ADEN, Yemen — Israel's success last month in covertly getting 19 Jews out of Yemen has raised some speculation among the press and Yemeni people about the successive waves of migration of Yemeni Jews from their homes in the southern Arabian peninsula to their alternative homeland of Israel.
The very existence of Yemeni Jews has been associated with the political conflict that has been fluctuating in Yemen for quite some time. However, Jewish migration to Israel, especially that which took place in March, aroused resentment among the Yemeni public and politicians alike.
Deeming the step as a kind of "declared complicity" with the settlement of Jews in Palestine, many Yemenis opposed the Houthis' accommodation of the Jewish Agency's request to facilitate the departure. Houthis are now in control of the capital, Sanaa.
While the migration of Jews to Israel has been successful over the years, many people associate it with shady dealings. While some of these deals are well known, others remain shrouded in mystery. Yemeni political researcher Nabil al-Bakiri does not rule out the possibility that secret political deals have been made for decades with successive Yemeni governments.
Bakiri told Al-Monitor that the Jewish migration to Israel created a kind of rapprochement between Yemen's royalist authorities and the Zionists, especially following the former’s approval of the movement of at least 50,000 Jews to Israel in 1949 and 1950.
Israel kept this in mind and had its aircraft support royalist forces in their war with the Egyptian-backed republican forces during President Gamal Abdel Nasser’s rule, Bakiri added.
He pointed out that the region’s dealings with Yemen’s Jews shows the significance of this issue. The Houthis, who have been leading an insurgency against the internationally recognized government of Yemen for more than a year, have recently facilitated the Jews’ emigration to Israel. He indicated that this has occurred in order to build relations with the international community in a bid to rescue [the Houthis] from the military campaign waged by the Saudi-led Arab coalition in support of President Abed Rabbo Mansour Hadi’s authorities.

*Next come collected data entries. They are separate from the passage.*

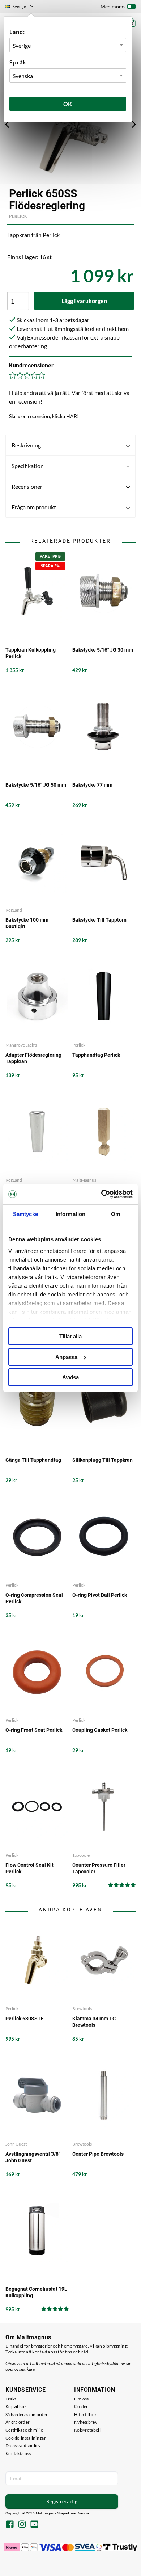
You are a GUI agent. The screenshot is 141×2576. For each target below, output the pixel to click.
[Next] (133, 124)
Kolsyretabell (87, 2430)
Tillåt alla (70, 1336)
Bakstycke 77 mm (92, 785)
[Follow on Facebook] (10, 2525)
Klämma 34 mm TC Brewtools (94, 2022)
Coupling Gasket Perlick (99, 1730)
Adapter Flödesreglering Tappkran (33, 1058)
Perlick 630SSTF (24, 2018)
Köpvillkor (15, 2406)
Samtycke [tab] (25, 1214)
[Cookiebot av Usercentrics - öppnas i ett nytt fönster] (101, 1194)
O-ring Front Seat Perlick (33, 1730)
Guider (81, 2406)
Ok (68, 103)
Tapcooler (81, 1855)
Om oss (81, 2399)
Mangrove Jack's (21, 1045)
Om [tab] (115, 1214)
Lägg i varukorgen (84, 300)
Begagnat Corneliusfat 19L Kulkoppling (36, 2292)
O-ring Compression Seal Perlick (34, 1598)
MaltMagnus (84, 1180)
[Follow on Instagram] (22, 2525)
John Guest (16, 2144)
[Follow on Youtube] (34, 2525)
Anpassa (66, 1357)
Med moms (113, 6)
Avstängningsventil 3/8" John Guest (32, 2157)
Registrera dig (61, 2501)
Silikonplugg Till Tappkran (102, 1460)
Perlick (18, 216)
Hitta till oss (85, 2414)
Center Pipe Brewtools (98, 2154)
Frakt (10, 2399)
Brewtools (82, 2008)
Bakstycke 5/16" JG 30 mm (102, 650)
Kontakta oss (18, 2453)
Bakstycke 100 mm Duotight (26, 923)
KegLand (13, 910)
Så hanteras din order (26, 2414)
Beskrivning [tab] (26, 445)
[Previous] (7, 124)
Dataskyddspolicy (23, 2445)
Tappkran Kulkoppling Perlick (30, 653)
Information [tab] (70, 1214)
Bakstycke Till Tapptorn (99, 920)
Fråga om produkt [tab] (34, 507)
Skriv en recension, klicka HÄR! (44, 416)
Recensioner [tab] (27, 486)
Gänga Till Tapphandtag (33, 1460)
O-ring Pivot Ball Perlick (99, 1595)
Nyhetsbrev (85, 2422)
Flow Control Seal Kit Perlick (29, 1868)
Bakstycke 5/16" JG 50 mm (35, 785)
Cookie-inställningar (25, 2438)
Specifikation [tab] (28, 465)
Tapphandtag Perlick (96, 1055)
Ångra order (17, 2422)
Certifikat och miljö (24, 2430)
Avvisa (70, 1377)
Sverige (22, 7)
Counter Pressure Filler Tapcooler (98, 1868)
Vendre (84, 2513)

Bakiri also told Al-Monitor that despite the ongoing confusion in the region regarding the Houthi Shiite minority, US and Israeli support for it seems clear. This explains why the Houthis established communication channels for the "Magic Carpet 2" operation last month.
The first wave of Jewish immigration from Yemen to Israel took place in 1882, when 150 migrants arrived in Jerusalem following a trip described as "onerous," as told by several historical sources. Some 25 years later, between 1907 and 1909, another wave of mass immigration sent Jews from northern Yemen to Israel.
The Magic Carpet operation of 1948 is the most famous collective Jewish migration operation and it continued for two years, during which thousands of Jews from various Yemeni regions left during the reign of Imam Ahmad bin Humaid Al-Din, who reportedly approved the migration of Jews from his country in return for money. Also, these Jews’ properties were given to the imamate. About 52,000 Jews were sent to Tel Aviv in the operation.
The displacement of Yemeni Jews came back to the forefront in the 1990s, as about 800 Jews were allowed to migrate to Israel between 1992 and 1995 during the rule of Yemeni President Ali Abdullah Saleh.
According to the Jewish Agency, following the outbreak of the war between government forces and Houthi rebels in Saada in northern Yemen, about 200 Yemeni Jews left the country in recent years amid increasing attacks on Jews.
Together with the emergence of the Iran-backed Shiite group in northern Yemen, a hate campaign against the Jewish minority began. Subsequently, in 2007, the Shiite group expelled "the Jews of Al Salem" from Saada province to Sanaa; the group distributed leaflets in the Jews' village, giving them only a few days to leave before they would be killed.
The Jewish community’s concerns grew deeper because of Yemen’s sluggish security system. Fouad al-Alawi, a journalist who specializes in Jewish affairs in Yemen, also said Jews suffered great marginalization at all levels. This marginalization was further exacerbated by the Houthi rebels' incitement against them.
The Yemeni journalist explained that for more than half a century, Yemeni Jews did not receive any official attention, as they remained isolated from the successive governments that ruled the country. All the state did was "provide homes for the Jews who were displaced from Saada, the Houthi stronghold, thus facilitating the arrival of help from some charities in the country."
Alawi pointed out that they suffered from marginalization in education. "Unlike other Yemenis, they were deprived of their right to a government job. In addition, their suffering recently increased given the presence of a group that permits their killing and does not recognize their right to exist in their own country."
As a result, the Jews of Yemen found that their departure from the country would be the only solution for them to live and have access to education and to the citizenship rights that they lost in their homeland.
Alawi told Al-Monitor that he met with some Yemeni Jews who told him they were "not happy in Israel, as they felt alienated."
"It is hard for them to be religious in light of the emancipation taking place in Israel," he said, pointing out that those Jews believe Yemen is the most appropriate country for them to maintain their religiosity and preserve the traditions that they were brought up with. They are conservative and religious by nature, and they want to stay in their original homeland, Yemen, Alawi said.
There are other motives behind the Yemeni Jews' emigration to Israel. Chief among these is religion, given Jews' deep desire to see and die in the Promised Land. Also, some Jews believe the coming of the Messiah is imminent and wish to be in the Promised Land at the time of salvation.
The second motive is economic. These Jews sought to escape the drought that had gripped Yemen. They migrated to look for a decent living standard in Israel, which in turn was seeking to replace Palestinian laborers through the immigration of Yemen’s Jews, most of whom worked in the fields of crafts and agriculture.
With the alarming decrease in the number of Yemeni Jews as they migrate to Israel, Yemen will apparently face the same scenario that most Arab countries ended up facing: It will be completely devoid of this minority, of which only scores are left. This would turn the page on an era of significant religious diversity in Yemen, of which the Jews were an important pillar.